A visão é criar um grande corredor verde, um “greenway” contínuo, ligando montanhas ao mar, com parques, áreas naturais, trilhas e espaços de lazer.
Esse plano prevê a recuperação de hábitats em cerca de 83 milhas quadradas da bacia do rio e a proteção e ampliação de aproximadamente 3 mil acres de áreas verdes plantadas ao longo de trechos selecionados.
Ao reconstruir margens vivas, inserir vegetação nativa e criar espaços alagáveis, o canal de concreto em rio vivo vai ganhando trechos de fluxo mais natural, com sombra, fauna e água mais limpa.
A meta é que, no futuro, o morador de Los Angeles possa caminhar, pedalar e até navegar por um corredor ecológico contínuo, onde hoje há trechos retificados e cercados. Não se trata de demolir todo o concreto de uma vez, mas de reconectar o que for possível, trecho a trecho.
Parques, bioswales e superfícies permeáveis
A restauração do rio não acontece isolada. Parques urbanos e áreas de rewilding estão sendo implantados ou ampliados em terrenos próximos ao curso d’água.
No Rio de Los Angeles State Park, uma área de cerca de 100 acres, o foco é restaurar ambientes semi-selvagens em plena cidade.
Uma das ferramentas-chave são os bioswales, canais com vegetação projetados para concentrar e conduzir a água da chuva, removendo resíduos e poluentes enquanto a água infiltra no solo.

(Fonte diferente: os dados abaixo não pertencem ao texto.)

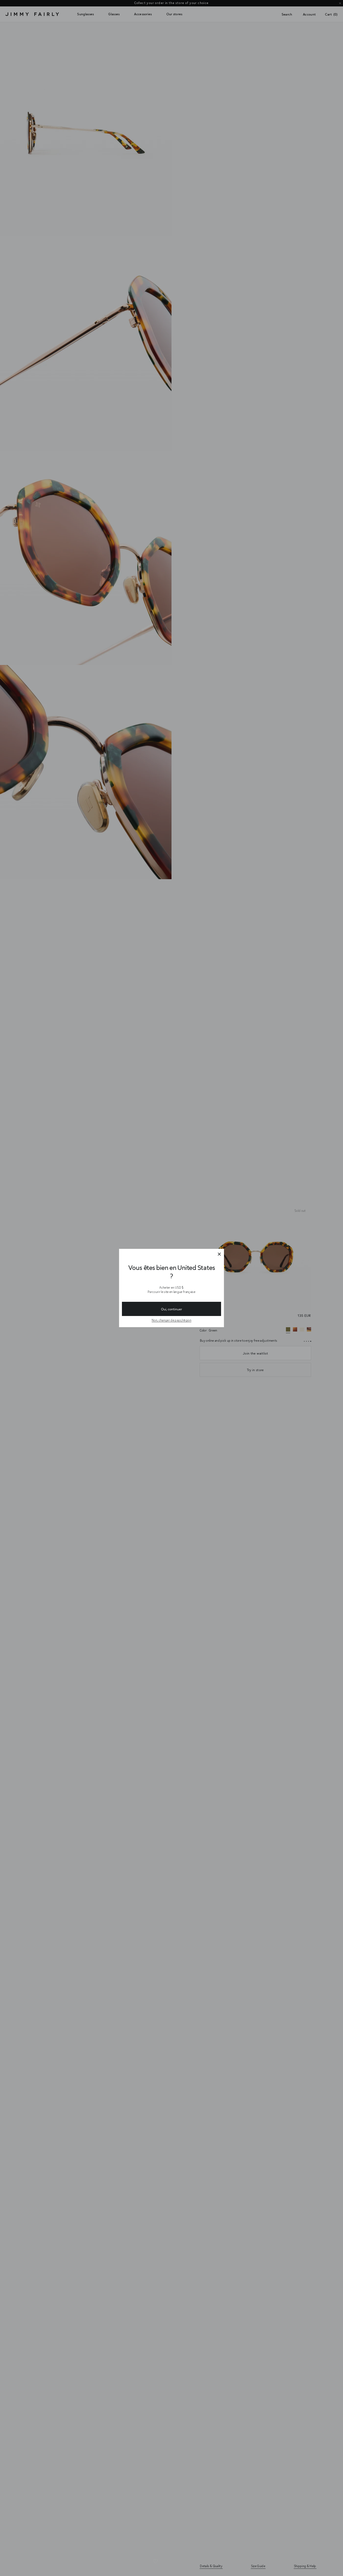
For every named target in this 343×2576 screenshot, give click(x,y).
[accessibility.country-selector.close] (219, 1254)
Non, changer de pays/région (171, 1320)
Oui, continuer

Esses canais vivos funcionam como filtros naturais, reduzindo a carga de sujeira que chegaria ao rio e criando micro-hábitats para aves, insetos e pequenos animais.
Outro pilar é a criação de aproximadamente 8.500 acres de superfícies permeáveis, que permitem que a água penetre no solo em vez de escorrer direto para o sistema de drenagem.

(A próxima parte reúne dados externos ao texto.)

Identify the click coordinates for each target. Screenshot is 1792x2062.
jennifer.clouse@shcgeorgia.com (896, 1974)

Essas áreas ajudam a recarregar aquíferos, reduzir enchentes e melhorar a qualidade da água, recompensando a cidade cada vez que chove.
Em parques como Debs Park, a proposta é integrar esportes, lazer comunitário e zonas de conservação, conciliando quadras e campos com áreas de mata restaurada para a fauna. É a lógica de um canal de concreto em rio vivo acompanhado por um cinturão de natureza multifuncional.
Biodiversidade, segurança hídrica e exemplo para outras cidades
A transformação do LA River já é vista como referência mundial em recuperação de rios urbanos. O novo desenho permite que a água seja capturada, retida e filtrada em vez de simplesmente ser expulsa para o mar. Em uma região sujeita a secas prolongadas, isso é crucial para a segurança hídrica.
Ao mesmo tempo, aves migratórias passaram a usar novos parques como pontos de descanso, peixes recuperam trechos de habitat e comunidades conquistam acesso a áreas verdes antes inexistentes.
O que antes era apenas obra de engenharia passou a ser infraestrutura ecológica, social e climática.
O caso de Los Angeles mostra que grandes centros urbanos podem, sim, rever decisões antigas e transformar ativos vistos como problema em soluções ambientais.
Se um dos maiores símbolos de cidade asfaltada consegue transformar canal de concreto em rio vivo, muitas outras metrópoles podem seguir o mesmo caminho.
E você, acha que cidades brasileiras deveriam adotar projetos parecidos para transformar canais e córregos concretados em rios vivos cheios de parques e natureza?